- _Exercise inputs_
________________________________________

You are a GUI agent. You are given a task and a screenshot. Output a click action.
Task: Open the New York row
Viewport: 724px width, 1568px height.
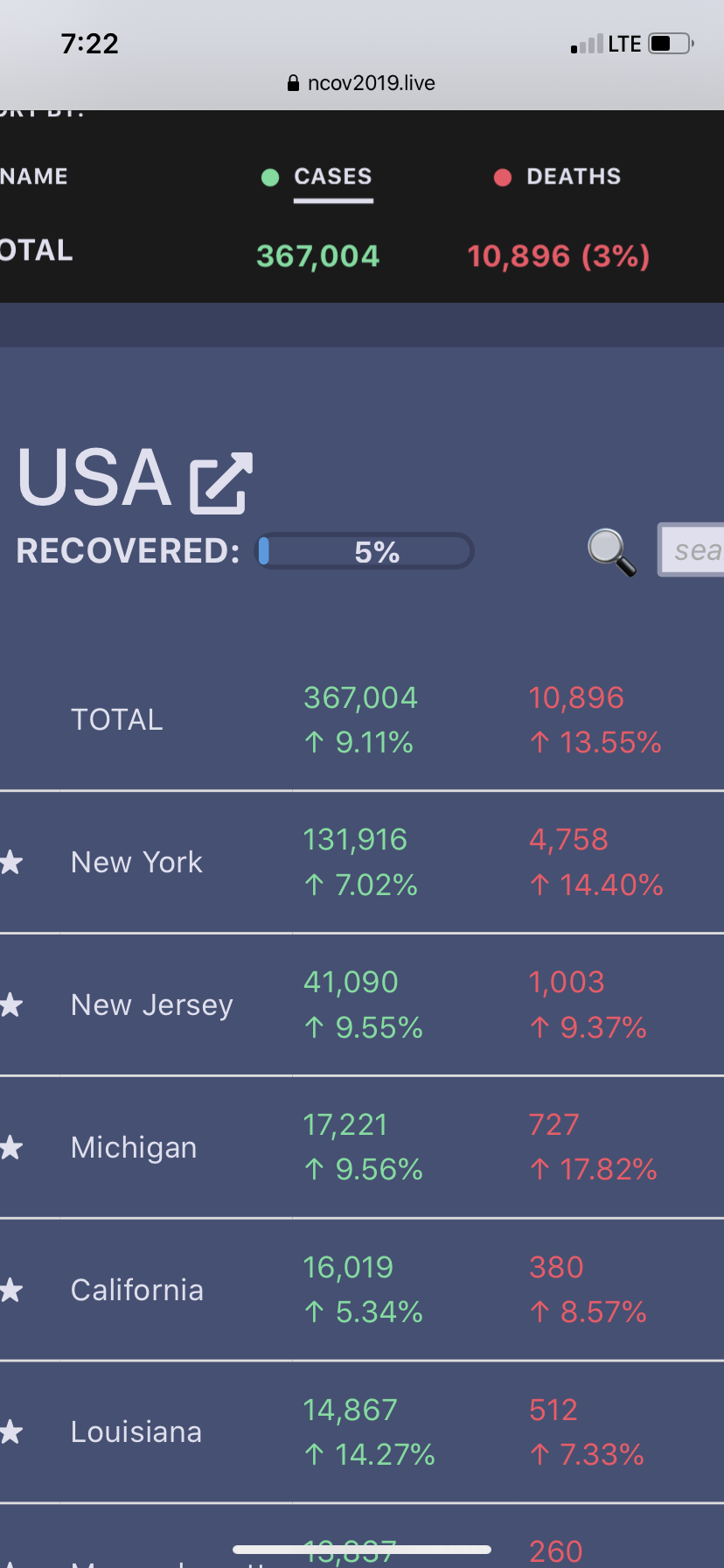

________________________________________

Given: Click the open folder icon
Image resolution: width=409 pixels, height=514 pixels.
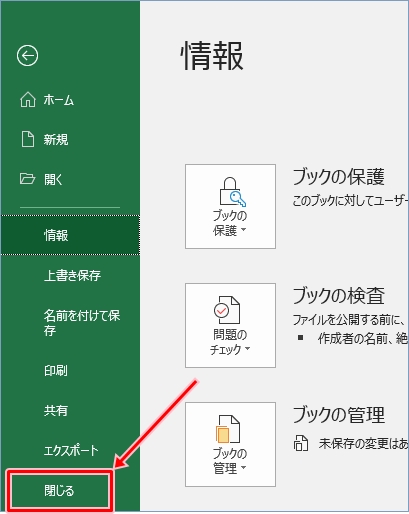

________________________________________

- _Problem to work on_
Would you please copy, word for word, everything above from the line containing "Task: Open the New York row" down to the line containing "Viewport: 724px width, 1568px height.", those two lines included?

- _Your solution_
Task: Open the New York row
Viewport: 724px width, 1568px height.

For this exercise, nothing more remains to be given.